┌─ Source information
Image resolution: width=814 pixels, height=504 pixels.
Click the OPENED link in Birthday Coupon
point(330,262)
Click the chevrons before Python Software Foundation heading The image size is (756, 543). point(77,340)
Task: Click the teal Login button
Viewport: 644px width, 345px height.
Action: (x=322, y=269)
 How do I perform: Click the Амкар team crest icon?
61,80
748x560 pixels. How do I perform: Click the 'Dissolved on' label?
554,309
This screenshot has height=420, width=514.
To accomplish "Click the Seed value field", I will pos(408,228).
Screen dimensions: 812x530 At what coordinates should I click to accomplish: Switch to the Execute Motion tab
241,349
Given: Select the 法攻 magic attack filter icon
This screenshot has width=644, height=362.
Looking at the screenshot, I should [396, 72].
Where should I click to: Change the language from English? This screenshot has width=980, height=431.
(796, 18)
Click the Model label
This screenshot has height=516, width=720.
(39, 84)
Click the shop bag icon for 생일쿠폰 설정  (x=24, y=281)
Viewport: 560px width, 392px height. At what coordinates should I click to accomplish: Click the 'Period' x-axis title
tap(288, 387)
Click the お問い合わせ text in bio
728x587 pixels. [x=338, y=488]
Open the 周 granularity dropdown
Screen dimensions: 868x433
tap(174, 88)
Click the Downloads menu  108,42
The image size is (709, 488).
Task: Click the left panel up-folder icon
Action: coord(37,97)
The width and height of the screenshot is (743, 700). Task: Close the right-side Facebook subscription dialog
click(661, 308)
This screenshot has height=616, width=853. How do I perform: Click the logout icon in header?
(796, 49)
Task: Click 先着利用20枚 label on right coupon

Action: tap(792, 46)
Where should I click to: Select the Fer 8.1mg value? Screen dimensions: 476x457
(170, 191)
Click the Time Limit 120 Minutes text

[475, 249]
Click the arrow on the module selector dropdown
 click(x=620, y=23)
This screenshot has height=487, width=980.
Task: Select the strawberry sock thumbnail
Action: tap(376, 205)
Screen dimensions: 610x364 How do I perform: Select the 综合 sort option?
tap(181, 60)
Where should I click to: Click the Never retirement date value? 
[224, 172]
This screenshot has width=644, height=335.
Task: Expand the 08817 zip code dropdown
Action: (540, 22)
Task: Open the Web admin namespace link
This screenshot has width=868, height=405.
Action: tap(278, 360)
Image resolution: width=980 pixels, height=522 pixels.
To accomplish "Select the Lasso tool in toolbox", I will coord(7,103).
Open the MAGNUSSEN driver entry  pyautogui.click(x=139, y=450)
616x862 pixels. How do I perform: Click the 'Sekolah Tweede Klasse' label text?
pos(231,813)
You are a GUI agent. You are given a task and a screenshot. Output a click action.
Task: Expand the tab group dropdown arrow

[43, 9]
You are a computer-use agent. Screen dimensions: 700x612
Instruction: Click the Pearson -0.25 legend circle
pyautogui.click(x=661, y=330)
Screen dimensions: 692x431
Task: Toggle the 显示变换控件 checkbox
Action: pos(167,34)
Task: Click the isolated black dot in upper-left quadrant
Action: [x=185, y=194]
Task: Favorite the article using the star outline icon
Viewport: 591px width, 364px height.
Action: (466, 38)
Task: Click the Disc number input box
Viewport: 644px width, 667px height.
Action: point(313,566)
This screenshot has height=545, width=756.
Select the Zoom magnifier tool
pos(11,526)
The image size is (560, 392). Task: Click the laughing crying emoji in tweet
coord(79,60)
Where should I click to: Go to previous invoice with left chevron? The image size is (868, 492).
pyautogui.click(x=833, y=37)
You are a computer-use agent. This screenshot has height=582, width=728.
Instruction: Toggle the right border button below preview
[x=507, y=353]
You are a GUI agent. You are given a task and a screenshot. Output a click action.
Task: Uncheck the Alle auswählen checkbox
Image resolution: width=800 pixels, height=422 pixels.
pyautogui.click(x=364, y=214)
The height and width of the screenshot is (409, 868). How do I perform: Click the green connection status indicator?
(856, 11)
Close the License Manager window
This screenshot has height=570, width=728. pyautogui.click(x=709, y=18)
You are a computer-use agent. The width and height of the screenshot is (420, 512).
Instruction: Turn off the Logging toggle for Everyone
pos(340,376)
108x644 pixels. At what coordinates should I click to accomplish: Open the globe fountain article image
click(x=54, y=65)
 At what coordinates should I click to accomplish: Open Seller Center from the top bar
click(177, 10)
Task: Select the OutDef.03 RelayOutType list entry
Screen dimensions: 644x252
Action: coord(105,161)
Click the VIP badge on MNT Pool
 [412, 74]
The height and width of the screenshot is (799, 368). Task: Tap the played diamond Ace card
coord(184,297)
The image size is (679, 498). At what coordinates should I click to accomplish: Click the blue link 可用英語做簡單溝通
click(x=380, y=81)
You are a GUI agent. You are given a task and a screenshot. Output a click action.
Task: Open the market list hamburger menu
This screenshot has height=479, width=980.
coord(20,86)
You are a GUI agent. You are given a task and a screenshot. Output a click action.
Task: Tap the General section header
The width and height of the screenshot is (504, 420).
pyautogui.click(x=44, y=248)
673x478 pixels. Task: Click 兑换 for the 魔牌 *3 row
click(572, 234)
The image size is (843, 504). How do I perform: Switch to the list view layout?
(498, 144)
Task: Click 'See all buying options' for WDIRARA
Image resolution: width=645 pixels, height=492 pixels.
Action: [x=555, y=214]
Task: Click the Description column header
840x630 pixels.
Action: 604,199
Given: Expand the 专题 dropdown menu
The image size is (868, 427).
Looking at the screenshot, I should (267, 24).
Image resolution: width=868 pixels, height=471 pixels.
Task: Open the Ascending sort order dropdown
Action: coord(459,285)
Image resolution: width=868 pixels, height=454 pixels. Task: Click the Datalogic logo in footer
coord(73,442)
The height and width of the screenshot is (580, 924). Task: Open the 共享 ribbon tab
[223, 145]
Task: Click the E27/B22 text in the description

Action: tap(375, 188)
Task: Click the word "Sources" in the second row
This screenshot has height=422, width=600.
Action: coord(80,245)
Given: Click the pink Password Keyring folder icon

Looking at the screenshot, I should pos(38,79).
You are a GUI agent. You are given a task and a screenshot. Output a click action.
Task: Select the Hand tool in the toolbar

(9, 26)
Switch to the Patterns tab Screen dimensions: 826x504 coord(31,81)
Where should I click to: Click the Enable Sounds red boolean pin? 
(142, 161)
└─
Line by line, retype the records with no changes.

▸ Written response:
Image resolution: width=814 pixels, height=504 pixels.
Click the OPENED link in Birthday Coupon
point(330,262)
Click the chevrons before Python Software Foundation heading The image size is (756, 543). point(77,340)
Task: Click the teal Login button
Viewport: 644px width, 345px height.
Action: (x=322, y=269)
 How do I perform: Click the Амкар team crest icon?
61,80
748x560 pixels. How do I perform: Click the 'Dissolved on' label?
554,309
This screenshot has height=420, width=514.
To accomplish "Click the Seed value field", I will pos(408,228).
Screen dimensions: 812x530 At what coordinates should I click to accomplish: Switch to the Execute Motion tab
241,349
Given: Select the 法攻 magic attack filter icon
This screenshot has width=644, height=362.
Looking at the screenshot, I should [396, 72].
Where should I click to: Change the language from English? This screenshot has width=980, height=431.
(796, 18)
Click the Model label
This screenshot has height=516, width=720.
(39, 84)
Click the shop bag icon for 생일쿠폰 설정  (x=24, y=281)
Viewport: 560px width, 392px height. At what coordinates should I click to accomplish: Click the 'Period' x-axis title
tap(288, 387)
Click the お問い合わせ text in bio
728x587 pixels. [x=338, y=488]
Open the 周 granularity dropdown
Screen dimensions: 868x433
tap(174, 88)
Click the Downloads menu  108,42
The image size is (709, 488).
Task: Click the left panel up-folder icon
Action: coord(37,97)
The width and height of the screenshot is (743, 700). Task: Close the right-side Facebook subscription dialog
click(661, 308)
This screenshot has height=616, width=853. How do I perform: Click the logout icon in header?
(796, 49)
Task: Click 先着利用20枚 label on right coupon

Action: tap(792, 46)
Where should I click to: Select the Fer 8.1mg value? Screen dimensions: 476x457
(170, 191)
Click the Time Limit 120 Minutes text

[475, 249]
Click the arrow on the module selector dropdown
 click(x=620, y=23)
This screenshot has height=487, width=980.
Task: Select the strawberry sock thumbnail
Action: tap(376, 205)
Screen dimensions: 610x364 How do I perform: Select the 综合 sort option?
tap(181, 60)
Where should I click to: Click the Never retirement date value? 
[224, 172]
This screenshot has width=644, height=335.
Task: Expand the 08817 zip code dropdown
Action: (540, 22)
Task: Open the Web admin namespace link
This screenshot has width=868, height=405.
Action: tap(278, 360)
Image resolution: width=980 pixels, height=522 pixels.
To accomplish "Select the Lasso tool in toolbox", I will coord(7,103).
Open the MAGNUSSEN driver entry  pyautogui.click(x=139, y=450)
616x862 pixels. How do I perform: Click the 'Sekolah Tweede Klasse' label text?
pos(231,813)
You are a GUI agent. You are given a task and a screenshot. Output a click action.
Task: Expand the tab group dropdown arrow

[43, 9]
You are a computer-use agent. Screen dimensions: 700x612
Instruction: Click the Pearson -0.25 legend circle
pyautogui.click(x=661, y=330)
Screen dimensions: 692x431
Task: Toggle the 显示变换控件 checkbox
Action: pos(167,34)
Task: Click the isolated black dot in upper-left quadrant
Action: [x=185, y=194]
Task: Favorite the article using the star outline icon
Viewport: 591px width, 364px height.
Action: (466, 38)
Task: Click the Disc number input box
Viewport: 644px width, 667px height.
Action: point(313,566)
This screenshot has height=545, width=756.
Select the Zoom magnifier tool
pos(11,526)
The image size is (560, 392). Task: Click the laughing crying emoji in tweet
coord(79,60)
Where should I click to: Go to previous invoice with left chevron? The image size is (868, 492).
pyautogui.click(x=833, y=37)
You are a computer-use agent. This screenshot has height=582, width=728.
Instruction: Toggle the right border button below preview
[x=507, y=353]
You are a GUI agent. You are given a task and a screenshot. Output a click action.
Task: Uncheck the Alle auswählen checkbox
Image resolution: width=800 pixels, height=422 pixels.
pyautogui.click(x=364, y=214)
The height and width of the screenshot is (409, 868). How do I perform: Click the green connection status indicator?
(856, 11)
Close the License Manager window
This screenshot has height=570, width=728. pyautogui.click(x=709, y=18)
You are a computer-use agent. The width and height of the screenshot is (420, 512).
Instruction: Turn off the Logging toggle for Everyone
pos(340,376)
108x644 pixels. At what coordinates should I click to accomplish: Open the globe fountain article image
click(x=54, y=65)
 At what coordinates should I click to accomplish: Open Seller Center from the top bar
click(177, 10)
Task: Select the OutDef.03 RelayOutType list entry
Screen dimensions: 644x252
Action: coord(105,161)
Click the VIP badge on MNT Pool
 [412, 74]
The height and width of the screenshot is (799, 368). Task: Tap the played diamond Ace card
coord(184,297)
The image size is (679, 498). At what coordinates should I click to accomplish: Click the blue link 可用英語做簡單溝通
click(x=380, y=81)
You are a GUI agent. You are given a task and a screenshot. Output a click action.
Task: Open the market list hamburger menu
This screenshot has height=479, width=980.
coord(20,86)
You are a GUI agent. You are given a task and a screenshot. Output a click action.
Task: Tap the General section header
The width and height of the screenshot is (504, 420).
pyautogui.click(x=44, y=248)
673x478 pixels. Task: Click 兑换 for the 魔牌 *3 row
click(572, 234)
The image size is (843, 504). How do I perform: Switch to the list view layout?
(498, 144)
Task: Click 'See all buying options' for WDIRARA
Image resolution: width=645 pixels, height=492 pixels.
Action: [x=555, y=214]
Task: Click the Description column header
840x630 pixels.
Action: 604,199
Given: Expand the 专题 dropdown menu
The image size is (868, 427).
Looking at the screenshot, I should (267, 24).
Image resolution: width=868 pixels, height=471 pixels.
Task: Open the Ascending sort order dropdown
Action: coord(459,285)
Image resolution: width=868 pixels, height=454 pixels. Task: Click the Datalogic logo in footer
coord(73,442)
The height and width of the screenshot is (580, 924). Task: Open the 共享 ribbon tab
[223, 145]
Task: Click the E27/B22 text in the description

Action: tap(375, 188)
Task: Click the word "Sources" in the second row
This screenshot has height=422, width=600.
Action: coord(80,245)
Given: Click the pink Password Keyring folder icon

Looking at the screenshot, I should pos(38,79).
You are a GUI agent. You are given a task and a screenshot. Output a click action.
Task: Select the Hand tool in the toolbar

(9, 26)
Switch to the Patterns tab Screen dimensions: 826x504 coord(31,81)
Where should I click to: Click the Enable Sounds red boolean pin? 
(142, 161)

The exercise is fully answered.